En mis pesadillas, nos bañamos bajo el alero del lugar siniestro donde crecimos. Pero la casa se convierte en una alfombra desprendiéndose de la tierra y entonces, cuando ya estamos muy arriba, caemos, las dos convertidas en elefantes. Beirut, dice, y eso es todo.
El amor es un silencio mineral que se acumula hasta tener la fuerza de un grito. No puedo abandonarla, somos todo lo que tenemos, no voy a abandonarla, he de cuidarla hasta el fin. Bañarla a pesar del temor infundido por sus ojos extraviados. Oírla decir que un hombre la espera en el muelle. Detenerla cuando en mi descuido gira el picaporte y sale a la calle a exhibir su vergüenza, fastuosa en su candor, una loca inocente, al fin y al cabo. Qué de malo tendría ir juntas, enloqueciendo de ambiciones que se alejan y del miedo que se arraiga, como echa raíces un barco en el éxodo.
A veces la saco a pasear como si fuera un perro. El amor es una esclavitud. Ella sigue siendo 12 años mayor pero no puedo mentirme, estoy igual de acabada, su cara es un espejo en donde estoy enterrada viva.
Ayer, de regreso, el fuerte olor de curry me trajo el recuerdo de la anciana del barco, cuando yo era niña y no sabía que la soledad de los niños anticipa la de los viejos.

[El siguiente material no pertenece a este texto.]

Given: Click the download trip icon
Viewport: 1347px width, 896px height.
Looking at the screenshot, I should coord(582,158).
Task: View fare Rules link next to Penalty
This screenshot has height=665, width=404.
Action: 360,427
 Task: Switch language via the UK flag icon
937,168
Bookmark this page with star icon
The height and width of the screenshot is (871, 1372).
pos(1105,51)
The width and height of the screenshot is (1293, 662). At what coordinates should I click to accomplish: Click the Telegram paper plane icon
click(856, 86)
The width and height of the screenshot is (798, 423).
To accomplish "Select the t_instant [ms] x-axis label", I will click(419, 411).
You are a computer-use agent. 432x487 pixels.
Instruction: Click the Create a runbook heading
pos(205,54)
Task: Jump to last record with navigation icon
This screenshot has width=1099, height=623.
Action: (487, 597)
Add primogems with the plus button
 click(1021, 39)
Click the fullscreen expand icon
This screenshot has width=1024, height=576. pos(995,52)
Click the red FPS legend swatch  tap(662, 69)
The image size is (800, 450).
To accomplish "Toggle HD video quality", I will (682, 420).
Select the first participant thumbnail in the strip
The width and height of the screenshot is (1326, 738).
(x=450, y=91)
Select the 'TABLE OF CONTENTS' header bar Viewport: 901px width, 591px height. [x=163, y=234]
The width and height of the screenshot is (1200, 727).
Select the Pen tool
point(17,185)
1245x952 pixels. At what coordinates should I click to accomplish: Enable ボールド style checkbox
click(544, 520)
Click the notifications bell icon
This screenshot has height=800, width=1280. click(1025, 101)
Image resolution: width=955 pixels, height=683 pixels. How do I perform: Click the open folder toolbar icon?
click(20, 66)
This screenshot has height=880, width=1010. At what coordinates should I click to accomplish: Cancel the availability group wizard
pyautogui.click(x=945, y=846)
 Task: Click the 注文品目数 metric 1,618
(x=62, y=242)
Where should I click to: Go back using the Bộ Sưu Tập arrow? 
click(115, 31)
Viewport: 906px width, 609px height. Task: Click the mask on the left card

A veces nos detenemos frente al mar para ver cómo algunos recuerdos flotan y algunos se hunden. Para ver cómo el mar sin la luz del faro se hace más grande y nosotras más pequeñas. La bulla de la ciudad indica que todo está en su sitio. Yo me entretengo imaginando que el joven del diente de oro hoy es un jubilado exhausto que se quita los lentes, deja un libro sobre el buró, apaga la lamparilla para irse a dormir. Que el recién nacido de aquella madrugada se convirtió en barbero, tuvo hijos y ahora nietos, niños que no saben por qué la playa les provoca un letargo nostálgico y gozoso. Que la muchacha de la otra vez, la que hablaba un idioma extranjero y se acercó para preguntarnos algo y nos veía como si le pareciéramos conocidas, no tiene idea absoluta de su demencia… Porque el hecho más brutal para mí resulta triste, pero no una desgracia para los que nos dedican un minuto en el camino. No: para ellos no es inconcebible. Así que, donde Layal manotea y dice incoherencias, Vámonos, Rinha, hay un hombre esperándome en casa (No, hermana, sólo nos espera el infierno); ojalá Dios te mande un buen marido, Rinha, pero eres tan terca… Donde se oye esto, digo yo, donde revolotea una anciana maquillada en exceso y otra tratando de no extraviarse, las dos sembrando el caos, para la muchacha hay sólo dos mujeres solitarias que avanzan en medio de la vastedad y atraviesan el tiempo, como si un minuto las esculpiera en medio de la niebla, y el oleaje las hiciera desaparecer, o las arrojara otra vez al mar, de donde llegaron. Una historia que es la nuestra pero preferimos contar como si ocurriera muy lejos, en otro mundo, en otra orilla, en otro sitio salvado y tantas veces perdido que ya no nos importa.